La promulgación de la Constitución, al final de su mandato.
Tercero: No hizo ninguna referencia a si el texto que pudiera aprobar la Asamblea Constituyente sería sometido a una consulta popular.
De acuerdo a esa secuencia, los textos específicos del futuro estatuto constitucional, según se colige de las explicaciones presidenciales, serán los que determine “la Asamblea Constituyente”; por tanto, lo que eventualmente se cambiaría de la Constitución vigente, solo sería conocido al final del proceso propuesto. En otras palabras, si lo que se reformaría solo vendría a ser conocido cuando la “Asamblea Constituyente” concluya sus deliberaciones y las apruebe, se estarían posponiendo para el final determinar lo “qué se reformaría”, anteponiéndole las etapas que, lógicamente, debieran ser posteriores a esa definición. En otras palabras, se daría primacía a “cómo” y “cuando” hacer los cambios constitucionales, sin previamente haber respondido a la pregunta esencial, con la que se debe partir cualquier proceso constituyente: ¿Qué es lo que se justifica cambiar del texto constitucional vigente y por qué?
En varios artículos en los que me he referido a las posibles reformas del estatuto constitucional vigente he insistido y lo vuelvo a proponer: Que antes de decidir, tanto la vía para realizarlas como el momento oportuno, antes debe definirse, y con la mayor claridad y precisión posible cuáles son las reformas, conceptuales, y desde luego no adjetivas, que se considera necesario introducir en nuestro régimen constitucional. La envergadura y trascendencia de estas es la que debe determinar “cómo” y “cuando” es más conveniente realizarlas.

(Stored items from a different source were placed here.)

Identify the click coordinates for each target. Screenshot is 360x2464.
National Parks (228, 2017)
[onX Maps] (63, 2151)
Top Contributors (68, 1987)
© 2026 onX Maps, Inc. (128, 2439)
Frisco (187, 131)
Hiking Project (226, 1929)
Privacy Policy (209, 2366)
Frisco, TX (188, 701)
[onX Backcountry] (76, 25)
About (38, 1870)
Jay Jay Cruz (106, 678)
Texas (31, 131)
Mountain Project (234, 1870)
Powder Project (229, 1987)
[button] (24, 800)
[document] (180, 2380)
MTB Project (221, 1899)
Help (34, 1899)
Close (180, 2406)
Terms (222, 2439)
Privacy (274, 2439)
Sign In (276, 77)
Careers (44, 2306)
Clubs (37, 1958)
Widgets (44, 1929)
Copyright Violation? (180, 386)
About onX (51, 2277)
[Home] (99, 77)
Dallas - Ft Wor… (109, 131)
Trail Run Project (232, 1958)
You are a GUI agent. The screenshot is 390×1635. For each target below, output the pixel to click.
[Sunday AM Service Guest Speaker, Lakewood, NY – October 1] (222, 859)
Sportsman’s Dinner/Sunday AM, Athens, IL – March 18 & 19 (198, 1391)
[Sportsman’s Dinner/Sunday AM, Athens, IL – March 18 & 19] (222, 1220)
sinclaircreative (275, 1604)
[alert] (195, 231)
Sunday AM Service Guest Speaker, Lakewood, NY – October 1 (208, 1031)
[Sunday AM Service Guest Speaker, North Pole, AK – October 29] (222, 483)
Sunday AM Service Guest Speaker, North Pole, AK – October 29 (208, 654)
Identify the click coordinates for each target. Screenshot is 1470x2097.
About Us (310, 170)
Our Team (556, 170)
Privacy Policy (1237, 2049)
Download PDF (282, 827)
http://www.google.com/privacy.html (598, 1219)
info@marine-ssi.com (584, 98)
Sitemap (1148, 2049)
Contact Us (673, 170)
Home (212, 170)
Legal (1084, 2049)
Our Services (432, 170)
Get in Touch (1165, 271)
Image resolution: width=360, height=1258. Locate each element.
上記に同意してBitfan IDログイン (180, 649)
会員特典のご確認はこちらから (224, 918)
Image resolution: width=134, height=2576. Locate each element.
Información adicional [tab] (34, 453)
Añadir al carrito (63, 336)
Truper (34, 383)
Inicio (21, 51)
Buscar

Fundamental sería que el Órgano Ejecutivo, o el vocero que lo represente, antes y como paso previo a la iniciación de cualquier proceso reformatorio, le presente al país, de manera sucinta, cuáles son los cambios específicos que considera que necesita la Constitución vigente y que por definidos estos, entonces, de acuerdo a su cantidad e importancia, se abra al debate público el escogimiento de la vía y el tiempo oportuno más conveniente para adoptarlos. En otras palabras, que primero se aclare el “que y el por qué” y que después definamos “cómo” y “cuándo”.